For those of you who missed it this week, the Hugo awards kind of imploded when it was announced that Jonathan Ross would be host. What followed was one of those increasingly common Twitterstorms where people seem to read 50 words of brief, pick a side then start throwing insults around as if their immortal souls depended on it.

This isn’t a post about whether Ross should have been allowed to host the awards or not because that’s beside the point of what happened here. Ultimately, it seems that it's as simple a thing as Loncon sidestepping their decision-making process. Hardly the crime of the century, especially given senior alumni Neil Gaiman had vouched for the recommendation. 

The problem is what happened afterwards. A potted summary, shows a community worried that Ross will step in and make fun of them, perhaps most vociferously reflected by Seanan McGuire’s outburst, a dark side of wider insecurity emerged. She was worried Ross would ‘see [her] and make fat jokes’. She also doesn’t come across as entirely impartial. It seems a lot of this fear can be traced to an old article from the Daily Mirror listing Ross’s most controversial moments (which itself lacks a dash of irony - No 2 lampoons society, not ethnic minorities; 4 and 5 depend on accepting the British royal family and Margaret Thatcher are somehow above reproach; 6 is satire as much as it is crassness; 8 is more a display of tabloid hypocrisy concerning money; and 10, well 10 is just an opinion, not even a very offensive one!). 

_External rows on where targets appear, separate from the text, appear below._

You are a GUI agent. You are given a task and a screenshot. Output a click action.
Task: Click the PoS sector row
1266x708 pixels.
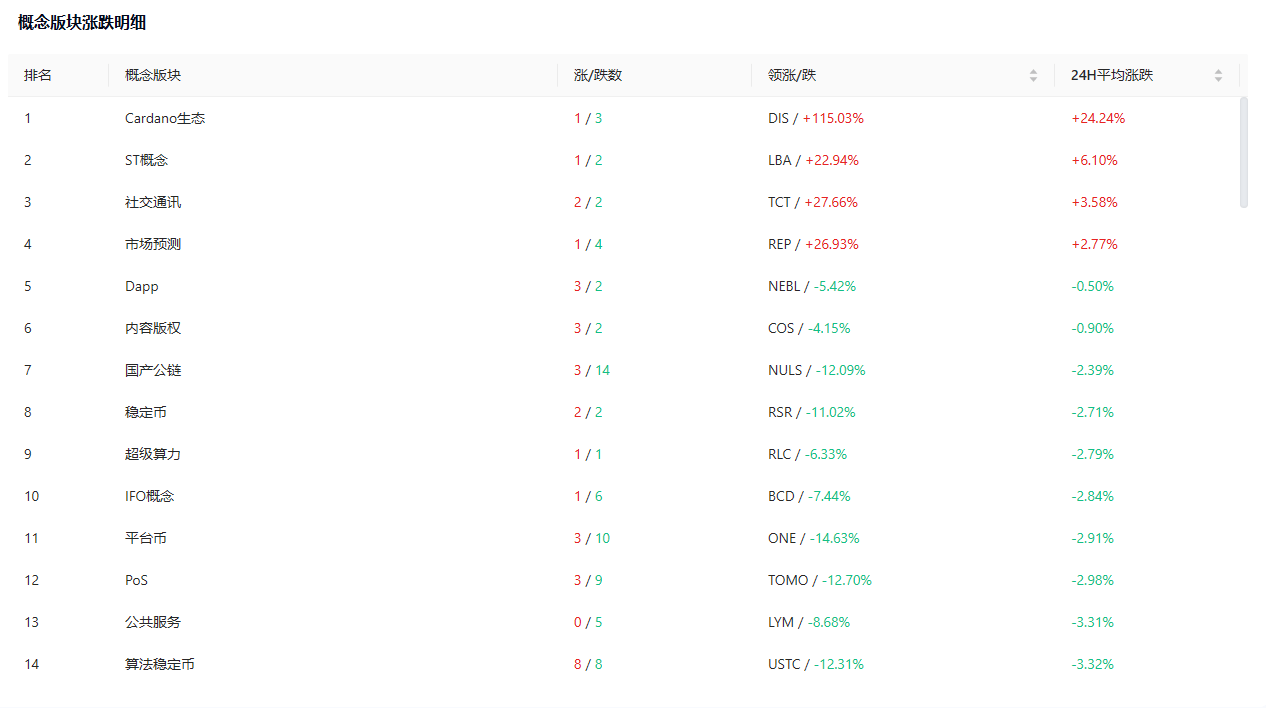pyautogui.click(x=136, y=580)
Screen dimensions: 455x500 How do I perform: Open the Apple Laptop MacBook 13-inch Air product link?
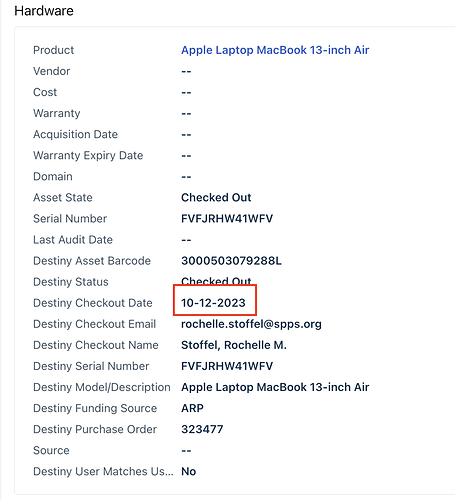click(275, 50)
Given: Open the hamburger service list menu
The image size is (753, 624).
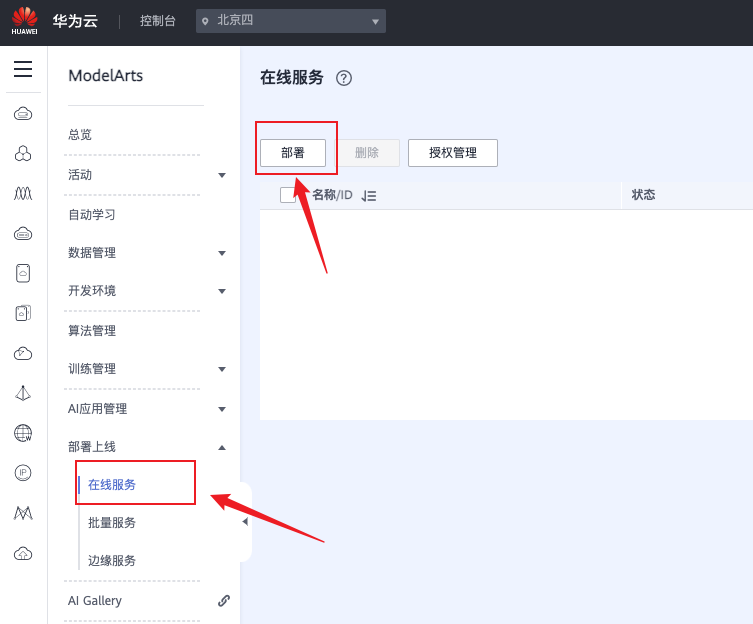Looking at the screenshot, I should 22,69.
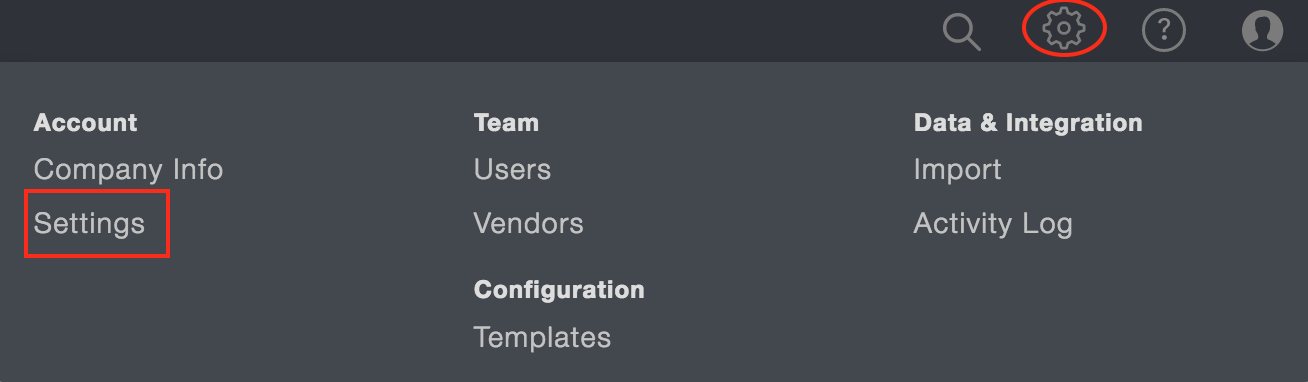Open the user profile avatar
This screenshot has height=382, width=1308.
(1262, 30)
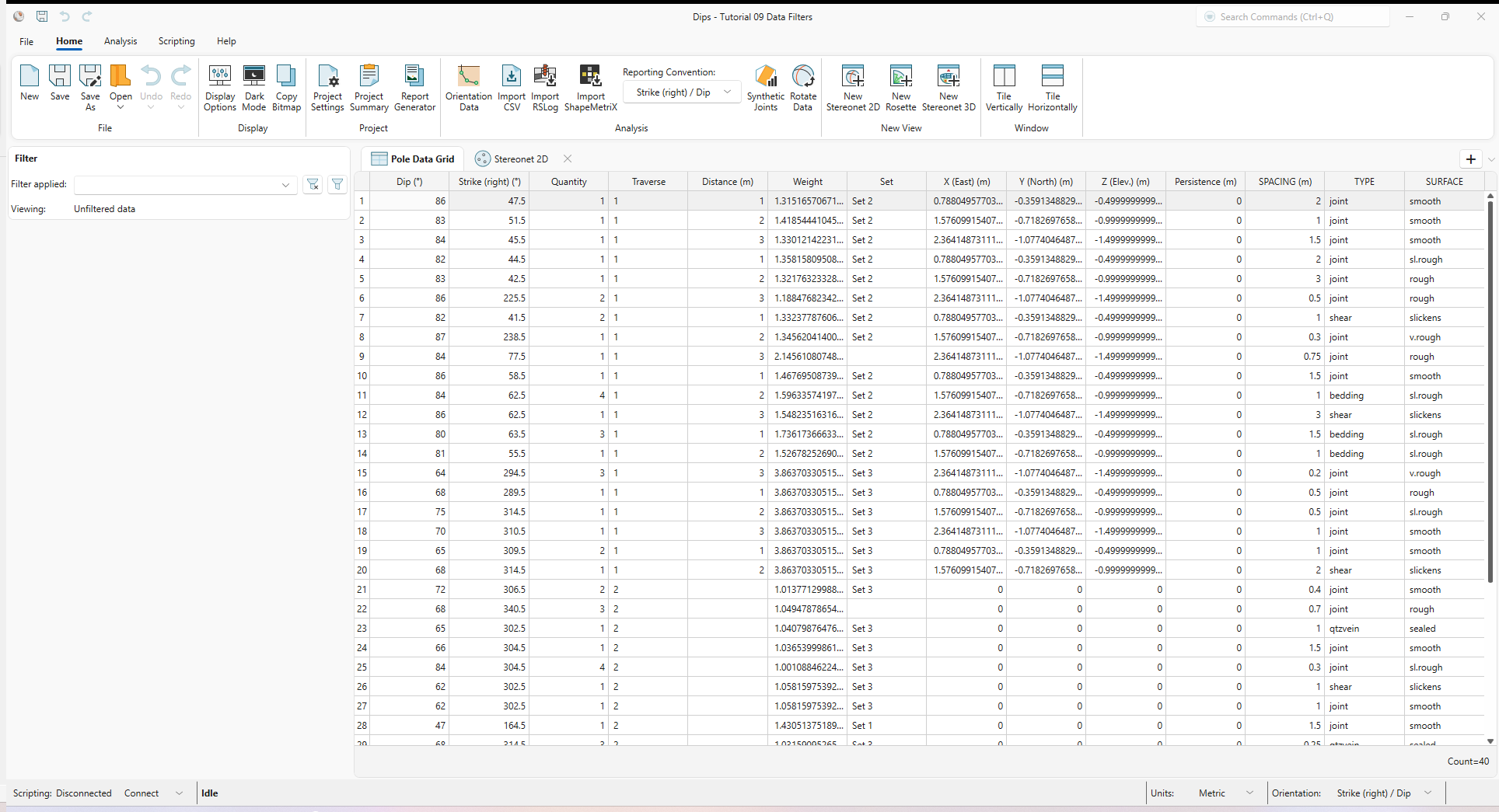Open the Orientation Data dialog

(468, 85)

Whatever the cause, the effect was a massive outpouring of antipathy at Ross and - critically - his family. Ross is an uber-nerd for those who haven’t realised. He’s very vocal about it, in fact. His family includes his overweight daughter who felt compelled to step in and defend her father, and screenwriter Jane Goldman - she who wrote the screenplays for Kick-Ass and Stardust incidentally. Remember those films which brought our treasured genres to massive, and new, audiences? Goldman has left Twitter as a result.

So what has happened here? An organisation fluffs an internal decision-making process so some people attack their chosen host. Add in a handy old tabloid article, wake up the trolls and suddenly you have a massive media storm feeding opinions and disgust the world over. All of which ends up driving the host’s innocent wife out of the community and off the network. Wow…

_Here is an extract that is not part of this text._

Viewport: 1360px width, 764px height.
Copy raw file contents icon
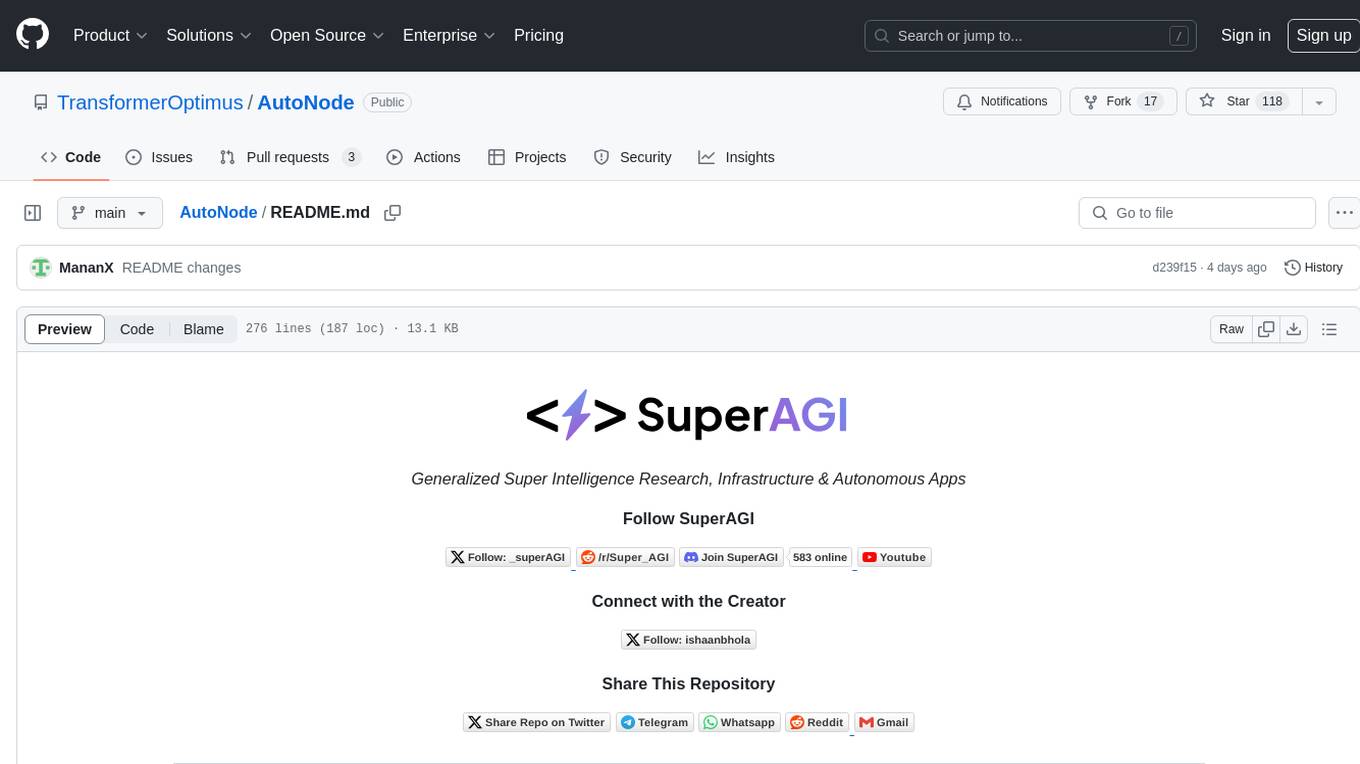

What does this remind me of? Honestly, the things that come to mind are dystopian. There are hints of 1984 in there, where real opinions have to be buried. Fahrenheit 451, where the airwaves are all about The Family and the real ideas are illegal. These are hints only, bear in mind - I’m not trying to be sensationalist. But we build the world we want one action at a time, something that science-fiction fans come to understand very early on.

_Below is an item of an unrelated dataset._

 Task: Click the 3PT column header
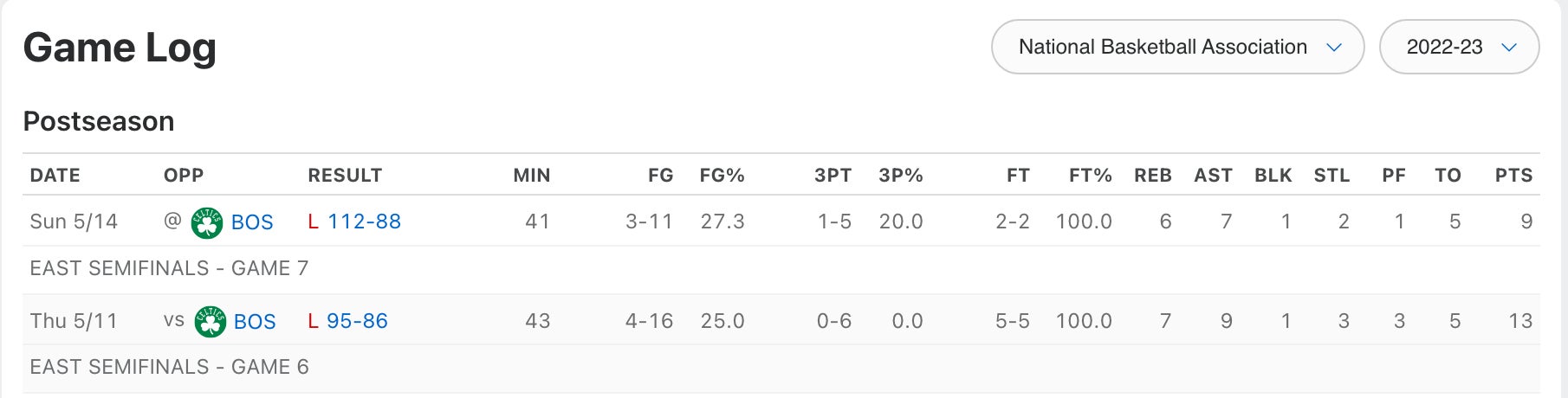pyautogui.click(x=833, y=176)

It’s not all about lasers and cool alien civilisations, it’s about our aspirations and fears as a society. When we have a situation like this, born of individual insecurity and quickly distorted into an ugly trench war we are looking at the same thing. I respect McGuire's fears but when you lash out you only get lashings back. If she took the time to engage with Ross first of all and saved the rage for after he'd said anything mean about her it could have been a wonderful thing.

Loncon have apologised to Ross and his family, as well as the committee, the community and anyone caught up in the aftermath. Good on them. Peace starts with one person stopping, it's not a communal and simultaneous conceit. Maybe they blipped their admin processes but in terms of what I’ve seen of their responses they’ve been fair, open-minded and respectful of all sides. Had all the people more vitriolic shared their attitude it would have all been a lot nicer. 

I’ll leave you to read Neil Gaiman’s words, because as a man who so rarely passes judgment when he does I think it’s important we take note. Lead from the front people, focus on the utopias. We have an immense canon of inspiration to guide us. We should try and do it proud.